**Instructions to follow:** An exact, complete copy of the entries is what is needed.
====
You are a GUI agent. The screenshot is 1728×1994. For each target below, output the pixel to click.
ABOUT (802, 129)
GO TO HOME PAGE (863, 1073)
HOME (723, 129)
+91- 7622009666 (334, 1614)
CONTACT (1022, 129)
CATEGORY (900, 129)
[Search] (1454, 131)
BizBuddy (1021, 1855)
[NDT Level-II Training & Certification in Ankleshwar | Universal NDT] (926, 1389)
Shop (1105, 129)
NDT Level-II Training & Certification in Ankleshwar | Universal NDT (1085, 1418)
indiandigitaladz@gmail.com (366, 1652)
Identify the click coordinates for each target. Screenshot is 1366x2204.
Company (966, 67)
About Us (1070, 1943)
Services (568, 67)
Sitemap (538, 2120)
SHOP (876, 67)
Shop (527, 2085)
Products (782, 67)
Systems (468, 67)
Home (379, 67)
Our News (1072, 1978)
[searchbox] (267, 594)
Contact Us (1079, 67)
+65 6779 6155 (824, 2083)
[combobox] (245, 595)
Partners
====
**Solution for this problem:**
You are a GUI agent. The screenshot is 1728×1994. For each target below, output the pixel to click.
ABOUT (802, 129)
GO TO HOME PAGE (863, 1073)
HOME (723, 129)
+91- 7622009666 (334, 1614)
CONTACT (1022, 129)
CATEGORY (900, 129)
[Search] (1454, 131)
BizBuddy (1021, 1855)
[NDT Level-II Training & Certification in Ankleshwar | Universal NDT] (926, 1389)
Shop (1105, 129)
NDT Level-II Training & Certification in Ankleshwar | Universal NDT (1085, 1418)
indiandigitaladz@gmail.com (366, 1652)
Identify the click coordinates for each target. Screenshot is 1366x2204.
Company (966, 67)
About Us (1070, 1943)
Services (568, 67)
Sitemap (538, 2120)
SHOP (876, 67)
Shop (527, 2085)
Products (782, 67)
Systems (468, 67)
Home (379, 67)
Our News (1072, 1978)
[searchbox] (267, 594)
Contact Us (1079, 67)
+65 6779 6155 (824, 2083)
[combobox] (245, 595)
Partners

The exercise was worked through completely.